> _TEXT EXCERPT_
((

When She Was Bad - Jonathan Nasaw3
This is the fourth in the EL Pender - retired FBI Agent - series. However, Pender has little more than a periphery role in the first half of the novel.

The story line is a good one with the 2 main characters Lily DeVries and Ulysses Maxwell suffering from multiple personality disorder originating from the most dreadful sexual crimes that they had been victim to as very young children by their own parents.

They meet each other in an upmarket mental institution and plan to escape. As the story line moves along, at a good pace, their varying alter egos emerge with devasting results and a high body count. There are some short explanations given via dialogue to explain the disorder both characters are experiencing but the psychological element is not taken far enough to produce a really good thriller.

The escape was clearly foreseen when the institute's director lives on the institute's grounds and routinely has Ulysses to visit himself and his family. The ending was also weak, I started to speed read and felt like it was a low budget film ending.

Brilliant Must Read Thriller5
I love this author's work. It's a great gripping read as are his other books. Recommended highly for those that want to be scared to death as opposed to bored to death.

Difficult to put down once you start reading.

No-thrills thriller3
In a scenario that stretches credibility more than a little, a one-legged young man and a young woman with similar multiple personality disorders are incarcerated in a maximum-security mental institution. Both have a history of extreme violence but specialists treating them - using methods that are not openly permissable - claim to have terminated their evil alter-egos such that only the nice, friendly ones remain.

Well, surprise surprise, the treatment didn't work and instead the 'patients' learn how to consciously hide their psychopathic identities and plan an escape. Most of this is revealed on the back cover so it's rather tedious to have to wait more than half the length of the story for it to actually happen - knowing about this in advance dampens down any element of suspense, it's really just a matter of passing the time while we wait for it to happen. It should, on the other hand, give the author more than enough time and space to draw and develop the leading players' characters out, but it doesn't really work out that way, in my opinion.

))

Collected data
((

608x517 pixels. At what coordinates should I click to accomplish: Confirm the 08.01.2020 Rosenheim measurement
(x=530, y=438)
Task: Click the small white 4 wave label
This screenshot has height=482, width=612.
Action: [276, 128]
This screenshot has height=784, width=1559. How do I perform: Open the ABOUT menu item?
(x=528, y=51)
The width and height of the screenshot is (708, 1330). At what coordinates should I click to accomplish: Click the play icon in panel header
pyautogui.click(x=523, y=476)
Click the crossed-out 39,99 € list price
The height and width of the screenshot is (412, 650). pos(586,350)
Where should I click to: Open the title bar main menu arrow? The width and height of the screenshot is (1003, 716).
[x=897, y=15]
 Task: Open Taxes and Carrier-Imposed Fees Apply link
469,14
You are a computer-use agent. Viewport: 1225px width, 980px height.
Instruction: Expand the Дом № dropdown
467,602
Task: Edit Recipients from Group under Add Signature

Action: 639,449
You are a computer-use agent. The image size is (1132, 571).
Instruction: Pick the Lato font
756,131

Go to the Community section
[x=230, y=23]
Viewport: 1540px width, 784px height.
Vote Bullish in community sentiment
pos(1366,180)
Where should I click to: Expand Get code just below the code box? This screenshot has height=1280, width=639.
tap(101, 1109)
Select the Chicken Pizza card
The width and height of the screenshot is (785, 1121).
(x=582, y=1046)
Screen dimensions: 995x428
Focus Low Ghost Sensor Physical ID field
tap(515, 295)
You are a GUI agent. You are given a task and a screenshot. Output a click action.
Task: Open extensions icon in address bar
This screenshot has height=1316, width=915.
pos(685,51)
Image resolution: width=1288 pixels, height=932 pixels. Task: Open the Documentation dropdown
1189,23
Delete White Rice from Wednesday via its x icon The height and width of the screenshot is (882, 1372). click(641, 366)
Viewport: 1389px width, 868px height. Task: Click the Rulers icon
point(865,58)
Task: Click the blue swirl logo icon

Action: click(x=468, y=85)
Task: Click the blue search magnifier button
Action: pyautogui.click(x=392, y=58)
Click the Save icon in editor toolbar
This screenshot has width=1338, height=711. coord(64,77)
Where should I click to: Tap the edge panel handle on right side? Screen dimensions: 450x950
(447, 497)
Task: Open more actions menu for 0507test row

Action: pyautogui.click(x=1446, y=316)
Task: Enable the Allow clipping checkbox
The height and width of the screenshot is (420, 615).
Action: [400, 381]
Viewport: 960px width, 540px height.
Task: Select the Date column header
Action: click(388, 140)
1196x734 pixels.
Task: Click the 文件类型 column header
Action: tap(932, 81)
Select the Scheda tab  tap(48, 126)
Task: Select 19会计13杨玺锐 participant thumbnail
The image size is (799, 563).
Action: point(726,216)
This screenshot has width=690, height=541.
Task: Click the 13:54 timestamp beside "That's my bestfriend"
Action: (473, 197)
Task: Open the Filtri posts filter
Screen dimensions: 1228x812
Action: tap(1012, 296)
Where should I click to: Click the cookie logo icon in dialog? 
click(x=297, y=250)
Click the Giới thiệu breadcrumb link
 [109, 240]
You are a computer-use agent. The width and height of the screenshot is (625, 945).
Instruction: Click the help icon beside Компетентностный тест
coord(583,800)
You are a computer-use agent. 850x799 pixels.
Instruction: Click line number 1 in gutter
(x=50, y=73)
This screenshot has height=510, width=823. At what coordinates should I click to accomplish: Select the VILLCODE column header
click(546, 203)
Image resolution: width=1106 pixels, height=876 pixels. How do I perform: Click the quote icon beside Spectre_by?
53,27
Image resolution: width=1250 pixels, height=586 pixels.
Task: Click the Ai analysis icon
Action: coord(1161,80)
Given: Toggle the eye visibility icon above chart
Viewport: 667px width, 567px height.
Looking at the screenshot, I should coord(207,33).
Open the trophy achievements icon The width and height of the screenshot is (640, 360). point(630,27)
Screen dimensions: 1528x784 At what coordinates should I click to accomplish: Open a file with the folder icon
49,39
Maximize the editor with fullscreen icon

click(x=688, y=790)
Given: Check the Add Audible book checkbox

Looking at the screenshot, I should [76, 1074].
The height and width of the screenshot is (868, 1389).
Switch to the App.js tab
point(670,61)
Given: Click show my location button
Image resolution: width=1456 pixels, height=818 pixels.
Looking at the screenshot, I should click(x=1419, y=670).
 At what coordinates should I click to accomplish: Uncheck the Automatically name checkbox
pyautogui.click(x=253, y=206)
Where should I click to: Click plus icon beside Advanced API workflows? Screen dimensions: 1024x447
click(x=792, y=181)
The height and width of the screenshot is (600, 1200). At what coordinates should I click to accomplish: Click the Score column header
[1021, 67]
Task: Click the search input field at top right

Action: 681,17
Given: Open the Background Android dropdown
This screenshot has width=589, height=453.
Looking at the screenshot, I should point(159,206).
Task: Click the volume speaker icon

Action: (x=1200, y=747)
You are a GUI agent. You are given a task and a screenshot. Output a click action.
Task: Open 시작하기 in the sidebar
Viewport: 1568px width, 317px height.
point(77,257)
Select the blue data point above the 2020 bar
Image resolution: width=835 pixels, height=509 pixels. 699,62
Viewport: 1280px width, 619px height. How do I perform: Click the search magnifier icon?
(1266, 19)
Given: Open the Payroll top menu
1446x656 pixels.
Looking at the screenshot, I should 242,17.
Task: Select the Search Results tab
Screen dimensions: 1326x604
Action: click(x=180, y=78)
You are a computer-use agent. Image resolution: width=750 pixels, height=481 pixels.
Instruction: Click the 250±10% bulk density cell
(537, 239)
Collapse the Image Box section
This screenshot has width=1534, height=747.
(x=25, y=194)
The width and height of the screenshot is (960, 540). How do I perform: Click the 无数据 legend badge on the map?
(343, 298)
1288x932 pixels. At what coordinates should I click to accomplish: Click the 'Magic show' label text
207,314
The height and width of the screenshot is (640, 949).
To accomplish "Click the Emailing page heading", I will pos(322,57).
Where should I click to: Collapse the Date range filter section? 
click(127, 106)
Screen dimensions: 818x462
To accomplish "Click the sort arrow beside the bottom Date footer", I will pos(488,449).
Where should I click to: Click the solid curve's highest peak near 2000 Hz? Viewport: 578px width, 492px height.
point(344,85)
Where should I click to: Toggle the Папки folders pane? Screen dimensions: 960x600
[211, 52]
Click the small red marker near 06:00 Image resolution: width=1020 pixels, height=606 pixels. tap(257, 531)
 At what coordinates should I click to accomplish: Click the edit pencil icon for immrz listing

))

> _WORK TO COMPLETE_
1) Answer these questions using the reviews of When She Was Bad:
(a) Where does When She Was Bad fall in the EL Pender series?
(b) Where do Lily DeVries and Ulysses Maxwell meet?
(c) According to the review titled "No-thrills thriller", where is most of the escape plot revealed?
2) List every character mentioned by name in the reviews of When She Was Bad.
3) Continue the reviews of When She Was Bad after the last sentence shown.

> _RESULTS OF THE EXERCISE_
1)
(a) It is the fourth book in the series.
(b) They meet in an upmarket mental institution.
(c) It is revealed on the back cover.

2)
EL Pender
Lily DeVries
Ulysses Maxwell

3)
This was my first experience of a novel by Jonathan Nasaw, and I read it on the back of two other crime fiction novels which by coincidence had a number of geographical features common to this one. The Sleeping Doll by Jeffery Deaver is largely based in the California region of Monterey, and Heartsick by Chelsea Cain is based in Portland, Oregon. So it was kind of odd that When She Was Bad should be based in Portland and (in part) Monterey. That's where it ceases to be worth being compared, however, because as a crime thriller and even as a basic story it pales into insignificance against the Deaver and Cain novels. I understand that it is actually part of a series to feature retired FBI Agent E.L. Pender, if that's the case I'm surprised it has lasted as long as this because he is a pretty forgettable character, not worthy of mention in the same sentence as Connelly's Harry Bosch, even though I just did.

This is just fodder for a long journey, interesting at times and not that badly written but the attempts at humour in the narrative went down badly and overall I was just impatient to get it over and done with. I very much doubt that I would read a Nasaw novel again, there are many others out there that offer more rewarding experiences.